What is required - Locate every line below that contains the word "named" and copy it.

*** Material provided Section Begins ***

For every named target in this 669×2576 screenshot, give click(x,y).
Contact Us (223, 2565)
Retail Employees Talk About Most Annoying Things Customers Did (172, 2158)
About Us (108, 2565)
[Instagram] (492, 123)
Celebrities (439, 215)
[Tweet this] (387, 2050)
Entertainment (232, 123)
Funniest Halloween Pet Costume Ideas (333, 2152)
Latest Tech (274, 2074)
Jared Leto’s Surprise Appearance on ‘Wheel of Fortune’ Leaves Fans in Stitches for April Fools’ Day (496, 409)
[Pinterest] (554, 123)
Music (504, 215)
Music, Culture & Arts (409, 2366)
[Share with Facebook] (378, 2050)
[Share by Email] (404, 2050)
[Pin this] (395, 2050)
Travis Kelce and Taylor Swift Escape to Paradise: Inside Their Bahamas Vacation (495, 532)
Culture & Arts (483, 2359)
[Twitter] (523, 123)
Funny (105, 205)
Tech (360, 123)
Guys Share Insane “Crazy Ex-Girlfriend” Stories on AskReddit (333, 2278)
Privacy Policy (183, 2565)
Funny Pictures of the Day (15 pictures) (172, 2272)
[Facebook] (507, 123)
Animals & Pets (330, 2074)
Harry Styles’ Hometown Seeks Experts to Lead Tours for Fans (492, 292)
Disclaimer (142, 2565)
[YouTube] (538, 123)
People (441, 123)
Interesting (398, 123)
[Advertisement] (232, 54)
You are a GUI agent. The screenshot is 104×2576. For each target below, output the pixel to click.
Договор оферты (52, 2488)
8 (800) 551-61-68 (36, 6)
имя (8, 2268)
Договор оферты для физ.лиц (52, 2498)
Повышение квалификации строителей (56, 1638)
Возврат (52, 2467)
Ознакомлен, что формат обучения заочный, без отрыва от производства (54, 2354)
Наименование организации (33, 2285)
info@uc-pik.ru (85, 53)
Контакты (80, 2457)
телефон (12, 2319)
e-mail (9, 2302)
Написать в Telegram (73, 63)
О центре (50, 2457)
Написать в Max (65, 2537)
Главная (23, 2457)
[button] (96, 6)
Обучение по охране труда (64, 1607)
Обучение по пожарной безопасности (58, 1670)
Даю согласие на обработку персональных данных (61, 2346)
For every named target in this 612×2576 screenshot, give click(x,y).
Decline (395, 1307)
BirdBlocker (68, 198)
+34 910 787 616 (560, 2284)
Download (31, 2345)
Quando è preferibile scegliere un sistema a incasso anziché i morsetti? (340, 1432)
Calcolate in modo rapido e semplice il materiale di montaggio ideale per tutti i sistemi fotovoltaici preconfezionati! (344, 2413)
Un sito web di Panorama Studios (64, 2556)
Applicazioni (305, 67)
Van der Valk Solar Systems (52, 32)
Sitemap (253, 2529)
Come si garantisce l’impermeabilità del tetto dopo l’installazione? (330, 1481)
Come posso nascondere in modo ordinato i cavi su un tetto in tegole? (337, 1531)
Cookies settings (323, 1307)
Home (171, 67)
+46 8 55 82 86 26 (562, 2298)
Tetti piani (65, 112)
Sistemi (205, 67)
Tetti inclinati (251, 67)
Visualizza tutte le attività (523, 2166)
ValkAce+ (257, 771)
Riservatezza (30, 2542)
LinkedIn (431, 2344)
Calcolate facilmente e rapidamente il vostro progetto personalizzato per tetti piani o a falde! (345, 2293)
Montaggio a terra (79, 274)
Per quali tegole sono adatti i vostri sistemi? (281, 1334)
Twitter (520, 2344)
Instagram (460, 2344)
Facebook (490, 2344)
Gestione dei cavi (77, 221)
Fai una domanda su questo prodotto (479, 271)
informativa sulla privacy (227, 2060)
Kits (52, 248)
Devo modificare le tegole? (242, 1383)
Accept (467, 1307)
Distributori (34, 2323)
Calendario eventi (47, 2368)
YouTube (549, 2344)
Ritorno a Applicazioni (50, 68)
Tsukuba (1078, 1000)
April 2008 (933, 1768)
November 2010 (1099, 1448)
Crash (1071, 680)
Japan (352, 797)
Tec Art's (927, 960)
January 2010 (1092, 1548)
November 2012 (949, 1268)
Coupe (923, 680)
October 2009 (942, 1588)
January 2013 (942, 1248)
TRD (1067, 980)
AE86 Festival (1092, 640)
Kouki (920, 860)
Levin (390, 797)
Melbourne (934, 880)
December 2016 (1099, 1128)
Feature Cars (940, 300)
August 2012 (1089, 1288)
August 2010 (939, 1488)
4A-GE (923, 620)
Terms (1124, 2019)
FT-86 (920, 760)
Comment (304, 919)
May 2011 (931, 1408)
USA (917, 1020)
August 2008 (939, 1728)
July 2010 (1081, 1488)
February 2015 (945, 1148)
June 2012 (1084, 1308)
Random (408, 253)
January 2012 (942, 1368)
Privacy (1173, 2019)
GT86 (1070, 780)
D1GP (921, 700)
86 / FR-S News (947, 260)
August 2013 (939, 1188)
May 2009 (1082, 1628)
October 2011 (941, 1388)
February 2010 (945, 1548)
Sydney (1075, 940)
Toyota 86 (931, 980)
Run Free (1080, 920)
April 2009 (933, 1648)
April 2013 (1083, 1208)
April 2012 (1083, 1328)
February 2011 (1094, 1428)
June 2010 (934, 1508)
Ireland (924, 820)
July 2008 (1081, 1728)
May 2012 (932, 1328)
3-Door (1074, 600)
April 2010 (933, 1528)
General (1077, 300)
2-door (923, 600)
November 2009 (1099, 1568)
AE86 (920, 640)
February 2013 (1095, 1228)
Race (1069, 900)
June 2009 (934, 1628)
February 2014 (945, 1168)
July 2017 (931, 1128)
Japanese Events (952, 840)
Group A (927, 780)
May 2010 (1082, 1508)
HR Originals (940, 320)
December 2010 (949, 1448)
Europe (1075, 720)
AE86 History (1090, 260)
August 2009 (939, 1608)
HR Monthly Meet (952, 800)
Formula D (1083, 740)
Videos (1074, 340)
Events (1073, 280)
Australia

*** Material provided Section Ends ***

Completed exercise -
For every named target in this 669×2576 screenshot, give click(x,y).
For every named target in this 612×2576 screenshot, give click(x,y).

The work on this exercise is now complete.